Nel 1670 l’arciprete don Gaspare Fachinelli (Telve, 1622 † 1692), trovando assai scomoda la posizione della canonica lontana dalla chiesa, permutò l’edificio con il nobile Giovanni Battista Castelrotto ricevendone in cambio un rustico nelle vicinanze della chiesa che, opportunamente ristrutturato, divenne la nuova sede canonicale.
Nel 1835 questo edificio, trascurato in favore della costruzione e dell’arredo della nuova parrocchiale, doveva trovarsi in uno stato quasi fatiscente, tanto che nel 1832 il decano don Francesco Albano Pola, in occasione del suo ingresso, non volle prenderla in consegna prima delle necessarie riparazioni. La costruzione del nuovo edificio fu un vero successo, tanto che qualche anno dopo, nel 1840, il vescovo Giovanni Nepomuceno de Tschiderer, in visita al pievado di Strigno, lodò il decano per la completa ricostruzione.
Nuovi interventi di riparazione dell’immobile furono fatti nel 1864, in occasione della Visita Pastorale del vescovo Benedetto de Riccabona, e nel 1888.
Nella Prima guerra mondiale l’edificio non riportò gravi danni e fu uno dei pochissimi di Strigno rimasti quasi intatti.
Nel 2000 lo stabile cominciava a sentire il peso degli anni, mostrando un forte degrado strutturale.

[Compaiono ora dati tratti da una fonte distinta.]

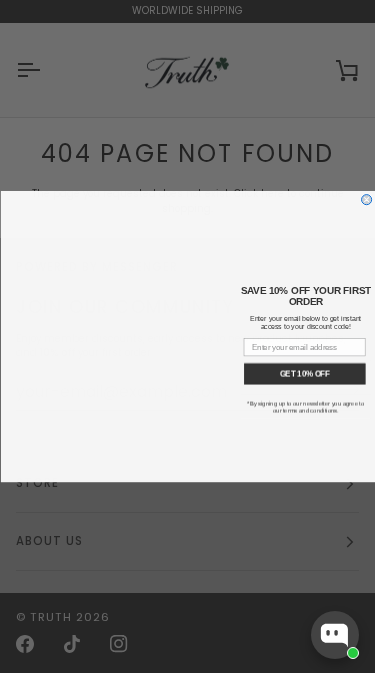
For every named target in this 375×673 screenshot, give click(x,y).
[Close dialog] (366, 199)
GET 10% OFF (304, 373)
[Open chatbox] (335, 635)
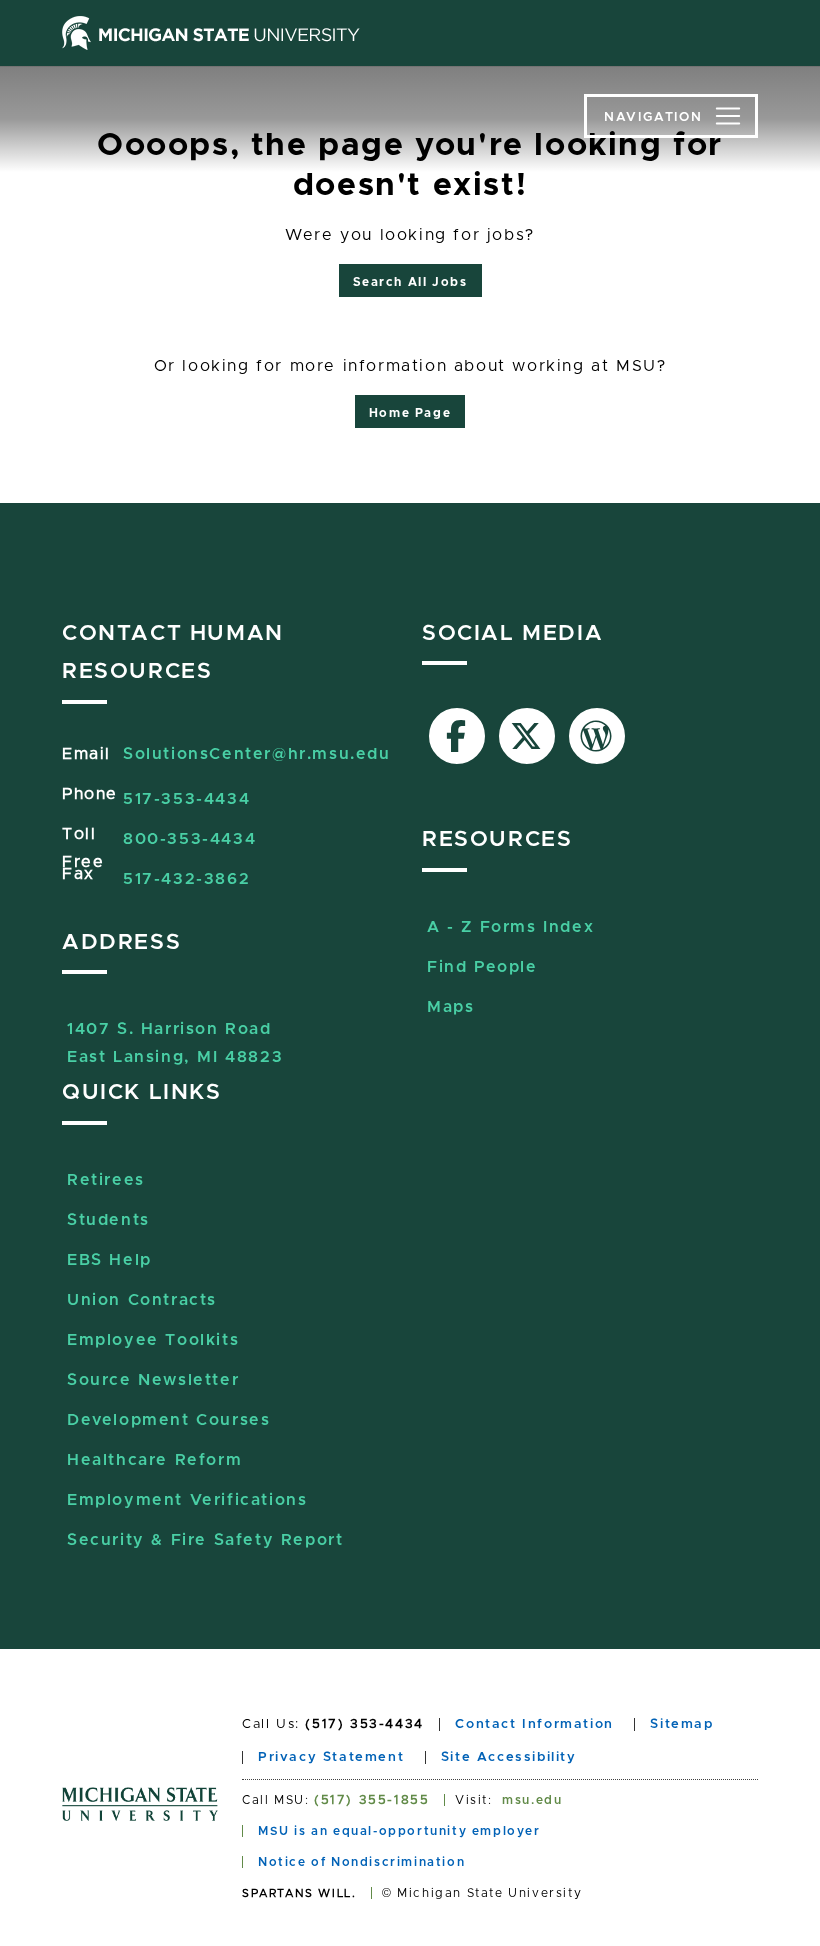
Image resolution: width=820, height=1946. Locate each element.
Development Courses (168, 1420)
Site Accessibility (509, 1757)
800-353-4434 (189, 839)
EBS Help (109, 1260)
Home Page (410, 413)
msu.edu (532, 1800)
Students (108, 1220)
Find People (482, 967)
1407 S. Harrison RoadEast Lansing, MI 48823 (175, 1031)
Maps (450, 1007)
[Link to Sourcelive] (597, 736)
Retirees (106, 1180)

Il progetto di ristrutturazione e riqualificazione della canonica, promosso nel 2005 dalla Diocesi attraverso il Consiglio Parrocchiale Decanale, venne affidato all’architetto Andrea Tomaselli. I lavori, iniziati nel 2006, si sono conclusi nel 2008 con una particolare attenzione al rispetto e alla conservazione della fisionomia ottocentesca dell’immobile.